The game was simple. Starting at the top level, a letter was added to a single letter word and another word was formed. A letter was then added to that word and so on down, each time making a word. The levels went from 3 to 7.
An example of level 3 might be.
A
A T
B A T
Letters: AAABTT
Like the 80s game mastermind, you scored for guessing a letter at a level correctly but more for guessing the position correctly.
It isn't hard to see that the only candidates for the top stone are A, I and O - since these are the only single letter words in the English language.
My question is around algorithms for sourcing game boards. My brute force algorithm currently searches for length N words with one of the 3 letters above and then checks the N-1 length word on the left/right hand side containing the pinnacle letter (A, I or O).
This strikes me as slightly inefficient since there are going to be many false searches.
How can I improve on this raw algorithm?
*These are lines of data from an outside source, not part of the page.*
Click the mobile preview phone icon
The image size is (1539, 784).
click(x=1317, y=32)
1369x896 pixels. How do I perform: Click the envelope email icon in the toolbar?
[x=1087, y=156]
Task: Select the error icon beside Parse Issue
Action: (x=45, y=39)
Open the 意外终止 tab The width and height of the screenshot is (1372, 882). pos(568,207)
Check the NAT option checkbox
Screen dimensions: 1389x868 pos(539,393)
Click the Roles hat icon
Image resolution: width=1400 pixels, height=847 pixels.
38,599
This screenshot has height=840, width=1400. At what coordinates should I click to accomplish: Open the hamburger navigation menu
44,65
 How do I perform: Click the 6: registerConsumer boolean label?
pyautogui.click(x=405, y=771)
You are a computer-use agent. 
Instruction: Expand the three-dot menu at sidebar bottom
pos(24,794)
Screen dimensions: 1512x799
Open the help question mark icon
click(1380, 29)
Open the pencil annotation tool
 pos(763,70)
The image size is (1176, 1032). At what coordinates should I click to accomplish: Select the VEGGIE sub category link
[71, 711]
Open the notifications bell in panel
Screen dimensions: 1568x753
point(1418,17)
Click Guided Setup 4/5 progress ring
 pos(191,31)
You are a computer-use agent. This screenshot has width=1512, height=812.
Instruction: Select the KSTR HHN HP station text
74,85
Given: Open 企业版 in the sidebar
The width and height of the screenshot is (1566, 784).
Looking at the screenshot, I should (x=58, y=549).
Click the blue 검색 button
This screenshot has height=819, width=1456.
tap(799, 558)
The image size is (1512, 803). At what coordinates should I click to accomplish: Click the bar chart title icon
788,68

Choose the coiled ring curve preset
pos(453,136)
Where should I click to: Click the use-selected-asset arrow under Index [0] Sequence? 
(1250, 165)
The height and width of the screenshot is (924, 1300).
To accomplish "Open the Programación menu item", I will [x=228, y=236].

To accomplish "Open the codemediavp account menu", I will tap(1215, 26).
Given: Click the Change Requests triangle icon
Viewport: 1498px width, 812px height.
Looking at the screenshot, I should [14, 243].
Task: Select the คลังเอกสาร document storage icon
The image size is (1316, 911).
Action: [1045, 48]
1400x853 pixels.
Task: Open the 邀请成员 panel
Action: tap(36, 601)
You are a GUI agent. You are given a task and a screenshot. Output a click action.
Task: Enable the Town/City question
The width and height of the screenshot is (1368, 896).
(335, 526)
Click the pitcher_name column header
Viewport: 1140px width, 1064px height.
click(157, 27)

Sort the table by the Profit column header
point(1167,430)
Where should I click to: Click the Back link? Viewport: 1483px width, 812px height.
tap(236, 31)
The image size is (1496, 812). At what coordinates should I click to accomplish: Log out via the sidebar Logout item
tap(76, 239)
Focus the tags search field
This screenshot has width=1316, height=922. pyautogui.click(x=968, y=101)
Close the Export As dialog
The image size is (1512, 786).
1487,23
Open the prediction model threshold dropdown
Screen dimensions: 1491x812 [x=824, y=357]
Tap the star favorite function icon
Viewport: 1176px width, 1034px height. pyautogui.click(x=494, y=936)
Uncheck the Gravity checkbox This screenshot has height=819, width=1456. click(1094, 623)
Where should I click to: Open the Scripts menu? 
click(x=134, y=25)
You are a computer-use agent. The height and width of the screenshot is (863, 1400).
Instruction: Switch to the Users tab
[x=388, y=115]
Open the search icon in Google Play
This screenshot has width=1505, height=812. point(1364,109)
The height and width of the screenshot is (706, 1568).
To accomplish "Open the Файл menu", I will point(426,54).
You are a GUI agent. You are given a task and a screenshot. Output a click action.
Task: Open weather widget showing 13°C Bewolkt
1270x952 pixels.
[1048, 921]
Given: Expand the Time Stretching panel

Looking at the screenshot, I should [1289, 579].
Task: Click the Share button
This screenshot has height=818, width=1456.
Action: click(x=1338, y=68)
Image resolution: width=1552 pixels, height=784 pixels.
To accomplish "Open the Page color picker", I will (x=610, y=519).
Higher levels are taking quite a long time on a good sized dictionary.
I do of course realise that the 8-bit game probably wasn't parsing the data each time and had a set number of boards but I'm just trying to optimise creating the source data out of curiosity.
EDIT #1:
I have already filtered out words in the source dictionary that don't contain A, I or O.
It isn't hard to see that the only candidates for the top stone are A, I and O
-- It is for me. Why are the only candidates for the top stone A, I and O?